Sorry if this was an obvious option, but have you tried toe warmers? I've used them in up to -41 C/F (-31 + wind chill) and they make a world of difference. I wouldn't ride in that weather by choice, but sometimes have to do so. If you place them just right, and depending on how 'tall' your forefoot is you can double up on them (two per boot). It's easier if you have dual-zone adjustments or laces on your boots and can leave the toes/forefoot a little bit looser. In the long run, depending on how much you ride, it would add up to a lot of waste generated if you're using them every day, though. In that weather I double up on them inside my mitts as well.


----------



## Ben.S (Feb 16, 2019)

Another key is to keep your core warm. That's the body's goal as far as heat is concerned -- keep the vital organs in the core warm. If you don't help, then it will do this on its own by shunting blood away from the periphery (arms, legs) in order to keep it in the core and retain heat there (with the 'cost' being cooler arms and legs). If you keep your core warm then your body will be less inclined to reduce blood flow in the periphery and you'll be warmer overall. 
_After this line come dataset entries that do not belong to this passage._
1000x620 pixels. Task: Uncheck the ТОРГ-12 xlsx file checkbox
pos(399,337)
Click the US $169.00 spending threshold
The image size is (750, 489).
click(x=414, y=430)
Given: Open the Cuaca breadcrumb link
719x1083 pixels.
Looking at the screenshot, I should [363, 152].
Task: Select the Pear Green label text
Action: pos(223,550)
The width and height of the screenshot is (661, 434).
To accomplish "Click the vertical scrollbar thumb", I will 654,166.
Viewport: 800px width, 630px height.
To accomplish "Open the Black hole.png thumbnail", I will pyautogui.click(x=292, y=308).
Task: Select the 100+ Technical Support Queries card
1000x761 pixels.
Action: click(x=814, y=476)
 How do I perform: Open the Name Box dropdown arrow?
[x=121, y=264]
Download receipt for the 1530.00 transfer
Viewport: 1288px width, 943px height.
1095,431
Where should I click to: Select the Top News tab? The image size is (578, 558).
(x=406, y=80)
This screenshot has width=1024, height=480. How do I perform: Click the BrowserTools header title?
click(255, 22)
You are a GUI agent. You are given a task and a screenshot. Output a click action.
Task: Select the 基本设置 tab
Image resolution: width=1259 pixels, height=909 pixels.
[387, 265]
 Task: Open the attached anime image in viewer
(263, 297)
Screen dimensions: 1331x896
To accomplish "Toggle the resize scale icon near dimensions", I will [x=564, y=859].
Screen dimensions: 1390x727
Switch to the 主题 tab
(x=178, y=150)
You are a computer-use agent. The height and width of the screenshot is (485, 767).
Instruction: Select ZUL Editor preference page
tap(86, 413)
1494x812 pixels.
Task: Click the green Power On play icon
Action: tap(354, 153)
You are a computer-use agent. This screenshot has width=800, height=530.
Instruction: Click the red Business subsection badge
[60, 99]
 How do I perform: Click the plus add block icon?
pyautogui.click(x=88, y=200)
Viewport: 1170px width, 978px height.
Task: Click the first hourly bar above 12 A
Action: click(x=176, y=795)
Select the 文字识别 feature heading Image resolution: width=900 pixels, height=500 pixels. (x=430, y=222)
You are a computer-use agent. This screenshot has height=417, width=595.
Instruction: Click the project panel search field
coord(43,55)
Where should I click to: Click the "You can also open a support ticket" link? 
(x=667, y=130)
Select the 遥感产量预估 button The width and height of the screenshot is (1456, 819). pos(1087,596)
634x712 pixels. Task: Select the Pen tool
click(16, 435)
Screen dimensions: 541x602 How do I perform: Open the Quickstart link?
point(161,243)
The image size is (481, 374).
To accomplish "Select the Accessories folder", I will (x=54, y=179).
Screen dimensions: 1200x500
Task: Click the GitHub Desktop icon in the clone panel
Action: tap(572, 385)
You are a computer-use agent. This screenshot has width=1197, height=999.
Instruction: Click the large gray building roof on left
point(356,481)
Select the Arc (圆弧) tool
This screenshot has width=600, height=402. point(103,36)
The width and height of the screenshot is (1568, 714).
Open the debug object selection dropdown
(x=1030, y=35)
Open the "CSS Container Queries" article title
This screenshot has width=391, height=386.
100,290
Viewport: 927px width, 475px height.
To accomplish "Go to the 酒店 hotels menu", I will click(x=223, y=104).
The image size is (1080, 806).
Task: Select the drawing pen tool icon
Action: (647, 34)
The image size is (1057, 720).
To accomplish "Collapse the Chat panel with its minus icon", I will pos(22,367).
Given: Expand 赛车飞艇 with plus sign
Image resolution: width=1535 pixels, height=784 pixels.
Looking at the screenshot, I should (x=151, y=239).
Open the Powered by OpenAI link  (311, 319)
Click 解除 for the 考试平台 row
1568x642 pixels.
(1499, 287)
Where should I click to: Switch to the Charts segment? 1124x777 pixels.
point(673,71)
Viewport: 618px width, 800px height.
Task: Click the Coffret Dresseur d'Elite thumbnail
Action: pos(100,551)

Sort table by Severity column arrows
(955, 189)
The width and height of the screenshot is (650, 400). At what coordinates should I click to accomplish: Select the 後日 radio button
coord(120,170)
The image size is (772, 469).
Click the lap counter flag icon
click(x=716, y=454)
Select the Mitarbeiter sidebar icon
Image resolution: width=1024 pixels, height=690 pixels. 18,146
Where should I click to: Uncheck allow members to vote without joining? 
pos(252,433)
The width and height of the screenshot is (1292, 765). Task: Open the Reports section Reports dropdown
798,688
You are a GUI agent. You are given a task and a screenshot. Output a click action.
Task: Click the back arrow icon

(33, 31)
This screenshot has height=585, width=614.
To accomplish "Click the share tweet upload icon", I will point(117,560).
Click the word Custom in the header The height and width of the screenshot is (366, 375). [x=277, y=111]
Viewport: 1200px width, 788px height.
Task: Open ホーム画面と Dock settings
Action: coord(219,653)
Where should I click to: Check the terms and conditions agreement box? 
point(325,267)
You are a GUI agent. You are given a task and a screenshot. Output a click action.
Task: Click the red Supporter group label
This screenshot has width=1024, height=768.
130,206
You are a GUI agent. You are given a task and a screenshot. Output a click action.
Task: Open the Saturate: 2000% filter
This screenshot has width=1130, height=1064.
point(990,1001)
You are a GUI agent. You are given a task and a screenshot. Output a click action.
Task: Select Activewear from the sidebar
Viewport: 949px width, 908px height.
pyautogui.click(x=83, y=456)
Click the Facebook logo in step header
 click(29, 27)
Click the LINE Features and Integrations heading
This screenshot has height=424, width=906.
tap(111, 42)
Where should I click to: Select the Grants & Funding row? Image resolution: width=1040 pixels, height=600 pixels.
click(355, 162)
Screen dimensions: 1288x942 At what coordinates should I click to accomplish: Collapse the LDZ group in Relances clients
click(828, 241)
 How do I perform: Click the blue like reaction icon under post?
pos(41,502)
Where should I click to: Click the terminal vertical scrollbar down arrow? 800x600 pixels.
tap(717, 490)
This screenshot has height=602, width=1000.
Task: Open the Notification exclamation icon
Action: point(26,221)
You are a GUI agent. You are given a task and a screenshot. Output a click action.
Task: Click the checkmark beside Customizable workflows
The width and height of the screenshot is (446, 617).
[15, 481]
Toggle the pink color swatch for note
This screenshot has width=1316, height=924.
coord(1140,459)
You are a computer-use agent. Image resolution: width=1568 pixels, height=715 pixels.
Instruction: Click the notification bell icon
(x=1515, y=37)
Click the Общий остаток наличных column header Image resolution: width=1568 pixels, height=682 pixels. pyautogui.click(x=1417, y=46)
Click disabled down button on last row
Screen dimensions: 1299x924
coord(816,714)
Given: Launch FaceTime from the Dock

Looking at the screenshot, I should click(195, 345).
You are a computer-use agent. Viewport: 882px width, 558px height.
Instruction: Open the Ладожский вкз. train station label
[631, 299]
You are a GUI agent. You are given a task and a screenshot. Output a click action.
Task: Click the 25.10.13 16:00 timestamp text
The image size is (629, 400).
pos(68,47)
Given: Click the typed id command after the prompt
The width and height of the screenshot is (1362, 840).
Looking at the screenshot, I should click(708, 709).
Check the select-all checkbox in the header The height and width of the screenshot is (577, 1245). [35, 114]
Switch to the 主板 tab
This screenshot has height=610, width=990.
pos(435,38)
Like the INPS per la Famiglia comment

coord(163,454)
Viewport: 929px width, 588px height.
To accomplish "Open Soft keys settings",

In addition to layering up, they make core warmers (similar to the hand/toe warmers) that you can wear on your torso. I wouldn't be surprised if battery-operated ones exist as well. Worth looking into.


----------



## pixxie stixx (Jan 20, 2011)

My core is fine. I can be sweating, and still have cold feet. I don't like the toe warmers bc theyalways seem to bunch and I don't like the waste. I am happy with the heated boots I have had for years. I am just curious to if anyone who has used the toaster liners, have also used the older thermic ones. So I can get a comparison. I can probably get away with another season of riding with my current boots if I just get the liners now, and replace the boots a bit later.


----------



## Ben.S (Feb 16, 2019)

A colleague at work today mentioned that she uses heated socks that she bought on Amazon for $60; they last about 8 hours. I can't remember the brand (I hadn't heard of it before).


----------